Toute civilisation commence par la théocratie et finit par la démocratie. Cette loi de la liberté succédant à l'unité est écrite dans l'architecture". Selon Victor Hugo, l'architecture ne se limite pas à la retranscription dans la pierre des tables de loi des religions, car lorsque la foi faiblit sous les attaques de la libre pensée, l'architecture demeure : lorsqu'au retour des croisades, la seigneurie, puis le peuple, remplace le sacerdoce, l'architecture s'adapte. L'architecture romane meurt, remplacée par des oeuvres d'artistes, "
la cathédrale elle-même (...) échappe au prêtre et tombe au pouvoir de l'artiste. (...) Le génie et l'originalité populaires font la besogne que faisaient les évêques". Hugo cite des exemples de l'absence de respect des architectes pour le culte : "
Il existe à cette époque, pour la pensée écrite en pierre, un privilège tout à fait comparable à notre liberté actuelle de la presse". Amusant : "
C'est un moine bachique à oreilles d'âne et le verre en main riant au nez de toute une communauté, comme sur le lavabo de l'abbaye de Bocherville".
Mais une puissance va succéder à une autre puissance, au quinzième siècle tout change car Gutemberg invente l'imprimerie. Sous la forme de manuscrits, la pensée était en danger permanent. Imprimée, elle devient "

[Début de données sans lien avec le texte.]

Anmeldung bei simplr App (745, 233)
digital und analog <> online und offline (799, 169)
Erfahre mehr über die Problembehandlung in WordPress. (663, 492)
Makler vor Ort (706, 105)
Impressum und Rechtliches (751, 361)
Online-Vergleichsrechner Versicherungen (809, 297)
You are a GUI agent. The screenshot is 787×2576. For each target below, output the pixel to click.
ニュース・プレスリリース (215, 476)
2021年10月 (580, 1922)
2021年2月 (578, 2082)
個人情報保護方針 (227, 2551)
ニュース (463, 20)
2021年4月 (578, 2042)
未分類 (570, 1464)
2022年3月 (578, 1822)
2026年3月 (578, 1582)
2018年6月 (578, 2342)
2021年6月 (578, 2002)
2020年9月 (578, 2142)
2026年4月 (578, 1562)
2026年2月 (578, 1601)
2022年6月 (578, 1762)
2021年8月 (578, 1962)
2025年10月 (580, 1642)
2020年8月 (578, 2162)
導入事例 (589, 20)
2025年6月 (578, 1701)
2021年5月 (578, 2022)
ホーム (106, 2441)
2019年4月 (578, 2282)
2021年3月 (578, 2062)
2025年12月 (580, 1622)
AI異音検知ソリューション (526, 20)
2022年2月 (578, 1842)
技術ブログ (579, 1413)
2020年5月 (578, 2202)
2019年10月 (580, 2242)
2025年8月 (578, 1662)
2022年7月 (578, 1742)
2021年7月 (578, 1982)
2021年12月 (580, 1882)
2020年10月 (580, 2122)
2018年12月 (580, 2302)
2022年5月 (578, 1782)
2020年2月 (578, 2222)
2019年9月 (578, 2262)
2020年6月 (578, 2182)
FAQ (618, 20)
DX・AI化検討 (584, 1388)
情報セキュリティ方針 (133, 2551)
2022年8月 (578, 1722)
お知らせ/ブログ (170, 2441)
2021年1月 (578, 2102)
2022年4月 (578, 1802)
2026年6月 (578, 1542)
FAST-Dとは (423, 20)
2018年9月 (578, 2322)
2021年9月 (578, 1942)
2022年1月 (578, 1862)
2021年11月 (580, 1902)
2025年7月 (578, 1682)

volatile, insaisissable, indestructible. Elle se mêle à l'air. (...) Maintenant elle se fait troupe d'oiseaux, s'éparpille aux quatre vents, et occupe à la fois tous les points de l'air et de l'espace". C'est en outre un mode d'expression plus accessible, bien plus commode, qui le temps aidant, assèche l'architecture. "
Mais dès le seizième siècle, la maladie de l'architecture est visible; (...) C'est cette décadence qu'on appelle renaissance. Décadence magnifique pourtant, car le vieux génie gothique, ce soleil qui se couche derrière la gigantesque presse de Mayence, pénètre encore quelques temps de ces derniers rayons tout cet entassement hybrique d'arcades latines et de colonnades corinthiennes. C'est ce soleil couchant que nous prenons pour une aurore".

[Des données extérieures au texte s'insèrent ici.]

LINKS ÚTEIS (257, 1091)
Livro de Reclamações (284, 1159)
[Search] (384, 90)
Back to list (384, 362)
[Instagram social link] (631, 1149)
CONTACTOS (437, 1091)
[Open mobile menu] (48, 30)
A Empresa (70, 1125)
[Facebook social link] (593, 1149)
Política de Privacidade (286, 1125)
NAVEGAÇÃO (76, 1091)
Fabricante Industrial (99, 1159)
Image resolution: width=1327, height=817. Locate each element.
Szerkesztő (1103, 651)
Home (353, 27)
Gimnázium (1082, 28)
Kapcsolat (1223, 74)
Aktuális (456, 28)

Pour Hugo, privés d'un art souverain, les autres arts s'émancipent : sculpture, peinture, musique; "
La sculpture devient statuaire, l'imagerie devient peinture, le canon devient musique". L'architecture, elle, s'étiole, devient géométrique, n'a plus que la peau sur les os, se meurt. "
Le grand accident d'un architecte de génie pourra survenir au vingtième siècle, (...) Mais l'architecture ne sera plus l'art social, l'art collectif, l'art dominant. (...) Le grand-oeuvre de l'humanité ne se bâtira plus, il s'imprimera".
Pour ceux qui souhaitent retrouver l'architecture pré-Gutemberg, le Médiévaliste recommande fortement la lecture de Notre-Dame de Paris. On y lit un Victor Hugo passionné, des descriptions du Paris médiéval réellement fantastiques. Chaque scène est prétexte à la description d'un bâtiment, d'une ambiance, d'une gargotte, ... on est transporté dans Paris en 1482. Si il n'y a qu'un chapitre à lire, c'est le second chapitre du troisième livre : "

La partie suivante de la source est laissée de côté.